Information shown Start Marker

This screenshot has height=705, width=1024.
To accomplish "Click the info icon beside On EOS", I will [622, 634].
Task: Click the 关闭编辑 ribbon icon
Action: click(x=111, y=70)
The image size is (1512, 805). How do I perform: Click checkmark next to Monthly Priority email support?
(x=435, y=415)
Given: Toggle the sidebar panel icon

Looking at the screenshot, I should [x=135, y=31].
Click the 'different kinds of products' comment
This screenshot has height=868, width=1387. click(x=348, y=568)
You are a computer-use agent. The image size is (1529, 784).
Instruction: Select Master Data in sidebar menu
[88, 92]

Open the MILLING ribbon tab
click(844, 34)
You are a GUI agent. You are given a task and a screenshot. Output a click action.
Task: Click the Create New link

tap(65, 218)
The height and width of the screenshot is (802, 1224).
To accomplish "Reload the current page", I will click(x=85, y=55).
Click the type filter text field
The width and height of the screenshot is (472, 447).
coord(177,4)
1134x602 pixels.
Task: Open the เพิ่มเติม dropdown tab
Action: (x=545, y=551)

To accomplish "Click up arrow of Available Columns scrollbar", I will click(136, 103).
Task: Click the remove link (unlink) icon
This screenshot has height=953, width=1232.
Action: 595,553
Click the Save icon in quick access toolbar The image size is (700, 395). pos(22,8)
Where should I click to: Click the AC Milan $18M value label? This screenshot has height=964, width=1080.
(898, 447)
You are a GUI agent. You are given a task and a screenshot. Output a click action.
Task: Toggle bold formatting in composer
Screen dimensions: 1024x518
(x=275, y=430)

Information shown End Marker

• _Problem_
I need exact copies of the lines from the one holding "Task: Toggle bold formatting in composer" through the end of the records above, and nothing beyond them.

• _Answer to this problem_
Task: Toggle bold formatting in composer
Screen dimensions: 1024x518
(x=275, y=430)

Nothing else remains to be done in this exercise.